Donnerstag 24. August 2017 07.00 Uhr in Muttenz Matthias Schütz, unser Obmann und Säckelmeister begrüsste die ersten Busbesteiger. Nach weiteren 3 Einsteigestationen war der Bus gefüllt mit 45 Veteranen und einigen deren Frauen, die uns begleiteten. Der einstündige Kaffehalt mit Gipfeli bei der Glasi in Hergiswil, auf der Terasse des Restaurant Adler, der einzigen noch aktiv betriebenen Glashütte der Schweiz, nutzen einige um die Ausstellungen der nun 200 jährigen Glasi anzusehen. Man stöberte durch die verschiedenen Läden und fand etwas, was man wohl verpackt in den Bus nahm.

Um 10.00 Uhr gings dann weiter, über den Brünigpass, hinter einem Bauer mit Traktor, 40 er Tempo. Da konnten wir während der Fahrt das Stadion, den erweiterten Betonbau des Brünigschwingets erspähen.

Weiter über Brienz ging es dann hinauf zur Axalp, Urs der Busfahrer hatte alles im Griff. Mittagshalt beim Rest. Bellevue. Schöne Aussichten auf div. Bergketten, bei schönem Wetter. Der Salat und die feinen Schweinsschnitzel mit Nudeln und Gemüse boten was für den Magen. Mit dem Dessert, Caramelköpfli mit Rahm wurde der zwei einhalb stündige Halt auf der Axalp abgerundet. Die Axalp und die Gemeinde Brienz wurde uns vom Gemeinderats-Präsident Peter Zumbrunn ausführlich vorgestellt. Manch einer gönnte sich ein kurzes Bad an der Sonne, doch oh weh, von überall tauchten Wolken auf und umhüllten die Bergspitzen, Zeit unsere Reise fortzusetzen. 14.30 Uhr Abfahrt von der Axalp  Richtung Interlaken. Auf der Höhenmatte angekommen regnete es dann auch ordentlich, so dass die Regenschirme und Regenmäntel auch noch zum Einsatz kamen.

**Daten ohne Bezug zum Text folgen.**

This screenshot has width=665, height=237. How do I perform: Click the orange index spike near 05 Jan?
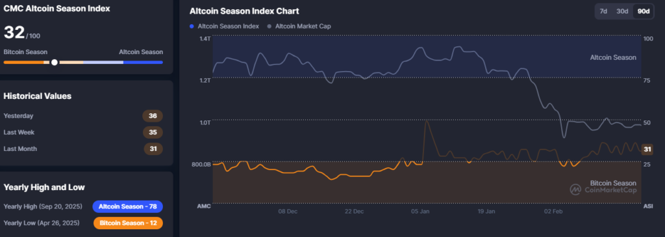tap(426, 122)
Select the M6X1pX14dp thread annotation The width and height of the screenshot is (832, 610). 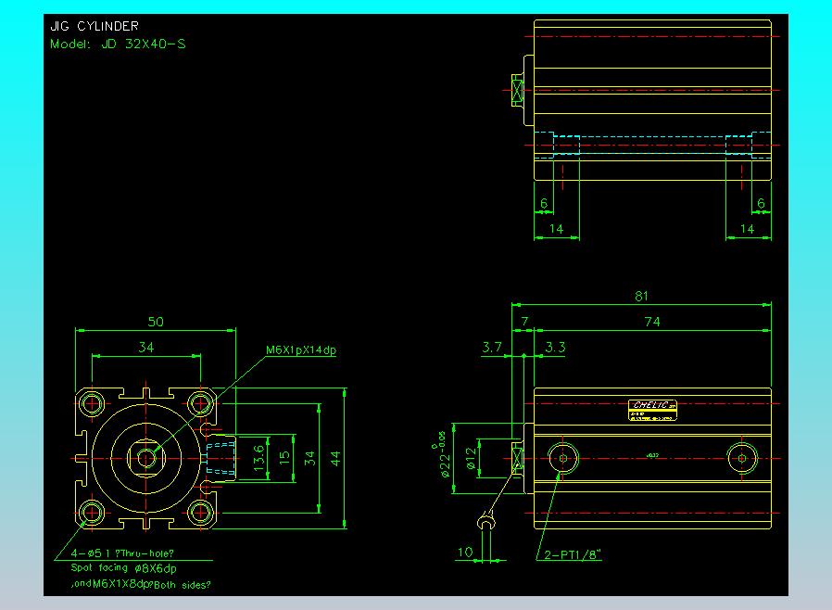click(300, 350)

Auf dem Festplatz, wo noch Zivilschützer und Armeeangehörige die letzten Details zurechtrückten, wurde an den verschiedenen Zelten noch Vorbereitungen gemacht, Waren angeliefert, geschmückt etc. Herzlich empfangen und begrüsst wurden wir von Guido Wittwer. Er führte uns zum prächtigen Gabentempel des Unspunnen -Schwinget. Der Gabenchef Hanspeter Wenger begrüsste uns und weite uns in seine Arbeit ein. So hat er mit seiner Sekretärin, Garage Wenger Interlaken, seit 2 Jahren die Gaben gesammelt. Durch seinen grossen Bekannten- und Geschäftskreis sei es eigentlich einfach gegangen. So kamen für die 120 Teilnehmer eine Summe von mehr als 400’000 SFr zusammen, Gaben- und Geldspenden von der schwingfreundlichen Umgebung. So kann jeder Athlet eine Gabe von mind. SFr 1000.- mit nach Hause nehmen. Er meinte auch, dass die Spitzenschwinger ja 4-5 Mal in der Woche trainieren und dass andere Sportler im Vergleich viel mehr verdienen.

Das Festgelände ist bald bereit, die Zuschauer zu empfangen. Man hat die Erfahrungen vom letzten Fest, im Jahre 2011 einfliessen lassen. Arena mit Tribünen mit 16’000 Sitz-Plätzen, grössere Festhütte, 4’000 Plätze, div. Nebenhütten in verschiedenen Grössen, das Zelt bewirtschaftet die Ehrengäste, mehr Verpflegungsstände etc. Die Besucher können sich auf ein grandioses Fest freuen, mit den besten 120 Schwingern des Landes.

16.50 Uhr zurück im Bus ging es dann auf die Heimreise, über Thun, Bern mit Staus zurück ins Baselbiet, wo dann die Aussteigorte der Zeitpunkt kam die Veteranen und ihre Frauen zu verabschieden.

Es war ein toller Tag mit vielen Gesprächen übers Unspunnen Fest, die Schwingerei und über Gott und die Welt. Man freut sich bereits auf den Ausflug mit den Schwingerkameraden, im nächsten Jahr. Ein grosser Dank gebührt Matthias Schütz für die tadellose Organisation. Bravo.